- [Data entries]
+++++
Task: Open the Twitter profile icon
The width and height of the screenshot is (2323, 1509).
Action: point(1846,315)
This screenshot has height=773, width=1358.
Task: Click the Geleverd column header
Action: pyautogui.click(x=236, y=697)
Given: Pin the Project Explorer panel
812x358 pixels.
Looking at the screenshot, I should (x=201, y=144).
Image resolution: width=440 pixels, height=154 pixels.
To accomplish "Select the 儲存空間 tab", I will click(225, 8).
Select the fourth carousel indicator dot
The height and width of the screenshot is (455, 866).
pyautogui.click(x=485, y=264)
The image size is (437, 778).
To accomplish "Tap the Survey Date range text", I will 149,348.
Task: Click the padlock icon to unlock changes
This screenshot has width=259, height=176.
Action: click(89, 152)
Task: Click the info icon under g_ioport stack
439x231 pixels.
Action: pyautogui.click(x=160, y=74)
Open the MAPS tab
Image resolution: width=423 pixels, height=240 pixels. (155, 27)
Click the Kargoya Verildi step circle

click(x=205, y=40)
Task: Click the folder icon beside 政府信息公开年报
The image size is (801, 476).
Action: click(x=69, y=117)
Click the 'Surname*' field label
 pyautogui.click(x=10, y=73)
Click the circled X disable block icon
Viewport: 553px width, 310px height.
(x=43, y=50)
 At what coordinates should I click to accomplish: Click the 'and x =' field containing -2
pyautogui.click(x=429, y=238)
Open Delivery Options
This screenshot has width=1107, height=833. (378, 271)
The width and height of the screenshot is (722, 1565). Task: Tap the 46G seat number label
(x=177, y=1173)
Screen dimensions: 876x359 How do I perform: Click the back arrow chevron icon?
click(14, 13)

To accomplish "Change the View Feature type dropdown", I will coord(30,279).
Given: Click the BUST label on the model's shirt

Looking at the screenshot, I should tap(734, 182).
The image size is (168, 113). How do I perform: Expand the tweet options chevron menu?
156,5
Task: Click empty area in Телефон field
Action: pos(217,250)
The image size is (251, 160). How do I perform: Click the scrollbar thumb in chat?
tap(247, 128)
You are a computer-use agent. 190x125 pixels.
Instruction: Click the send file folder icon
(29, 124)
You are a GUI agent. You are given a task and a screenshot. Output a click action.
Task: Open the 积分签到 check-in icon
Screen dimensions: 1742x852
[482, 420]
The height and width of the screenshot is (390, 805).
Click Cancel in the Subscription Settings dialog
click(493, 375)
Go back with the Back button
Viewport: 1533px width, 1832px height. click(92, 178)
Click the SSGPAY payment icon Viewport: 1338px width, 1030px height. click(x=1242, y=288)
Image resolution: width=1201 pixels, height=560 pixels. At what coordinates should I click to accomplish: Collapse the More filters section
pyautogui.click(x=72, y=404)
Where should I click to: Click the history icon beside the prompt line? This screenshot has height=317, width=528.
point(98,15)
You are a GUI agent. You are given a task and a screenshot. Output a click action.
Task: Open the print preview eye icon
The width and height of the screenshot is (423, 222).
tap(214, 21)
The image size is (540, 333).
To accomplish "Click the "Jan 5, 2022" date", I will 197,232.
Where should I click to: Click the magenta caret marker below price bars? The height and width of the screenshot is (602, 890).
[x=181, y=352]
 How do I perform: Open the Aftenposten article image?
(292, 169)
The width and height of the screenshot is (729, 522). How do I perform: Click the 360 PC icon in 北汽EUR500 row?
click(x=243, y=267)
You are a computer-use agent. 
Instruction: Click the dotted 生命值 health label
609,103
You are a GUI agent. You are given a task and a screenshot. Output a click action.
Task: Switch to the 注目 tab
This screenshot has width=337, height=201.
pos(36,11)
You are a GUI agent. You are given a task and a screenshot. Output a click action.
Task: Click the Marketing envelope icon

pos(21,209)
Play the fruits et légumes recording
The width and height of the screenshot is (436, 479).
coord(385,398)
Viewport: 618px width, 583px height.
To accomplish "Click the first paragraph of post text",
+++++
- [Exercise instructions]
Scan the records above and show every line in which the word "computer" occurs.

- [Response area]
You are a computer-use agent. 190x125 pixels.
You are a computer-use agent. 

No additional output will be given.